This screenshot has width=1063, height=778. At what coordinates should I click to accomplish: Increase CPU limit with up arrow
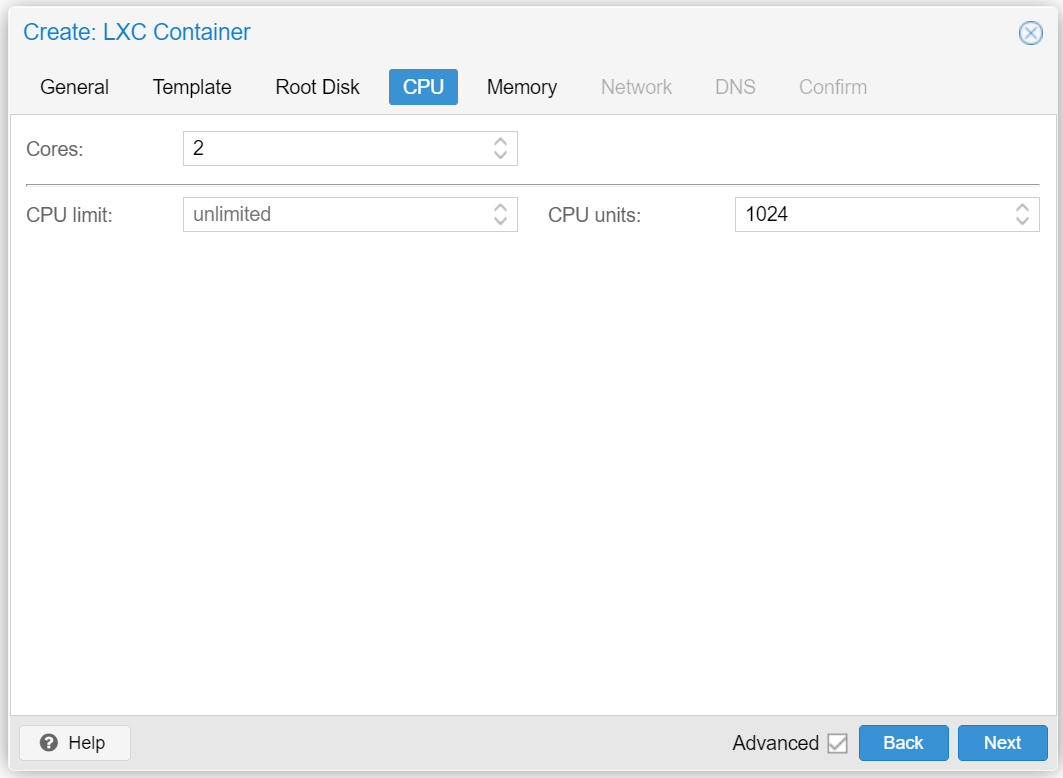[x=501, y=207]
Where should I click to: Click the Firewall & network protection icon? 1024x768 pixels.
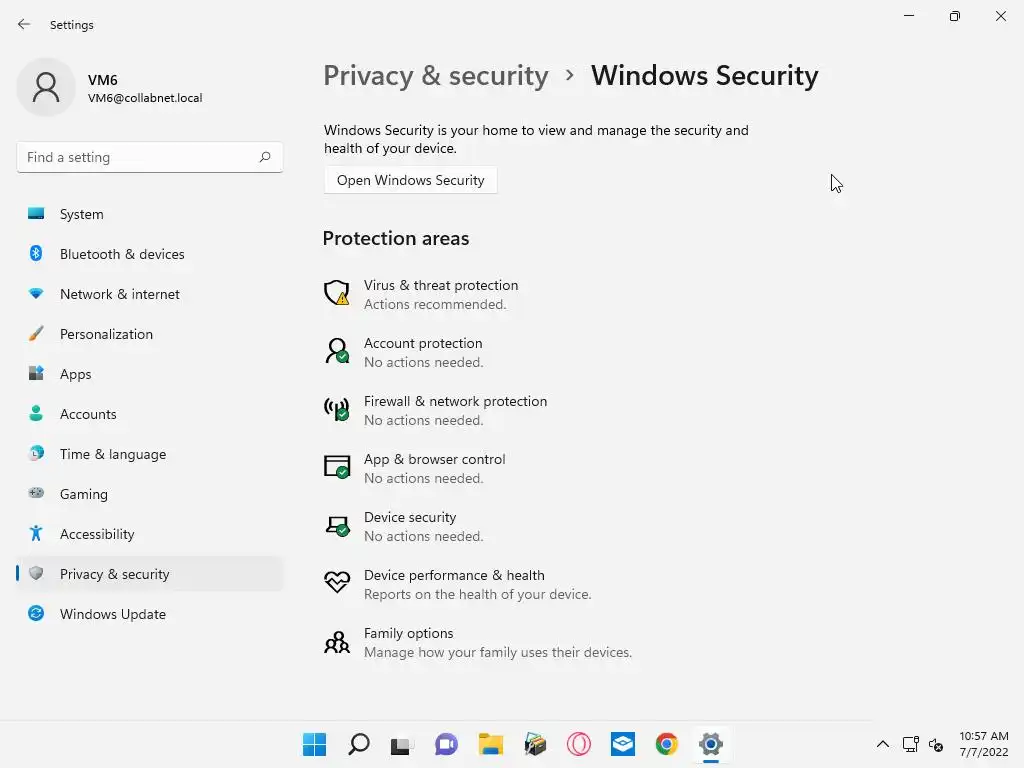click(x=337, y=409)
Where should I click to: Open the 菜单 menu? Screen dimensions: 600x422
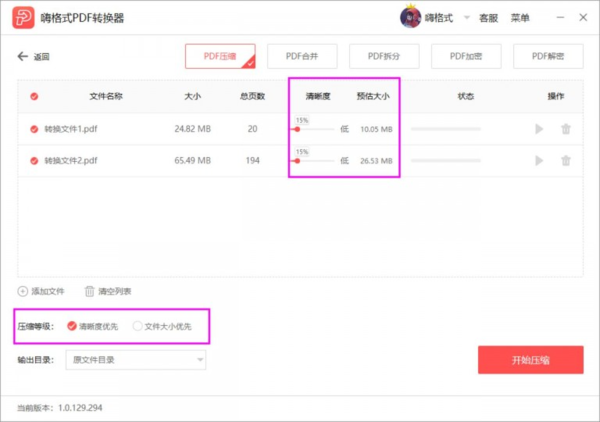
====
Work required:
Determine how many lines of the records above contain the word "Where". State only the number.

Solution to this problem:
2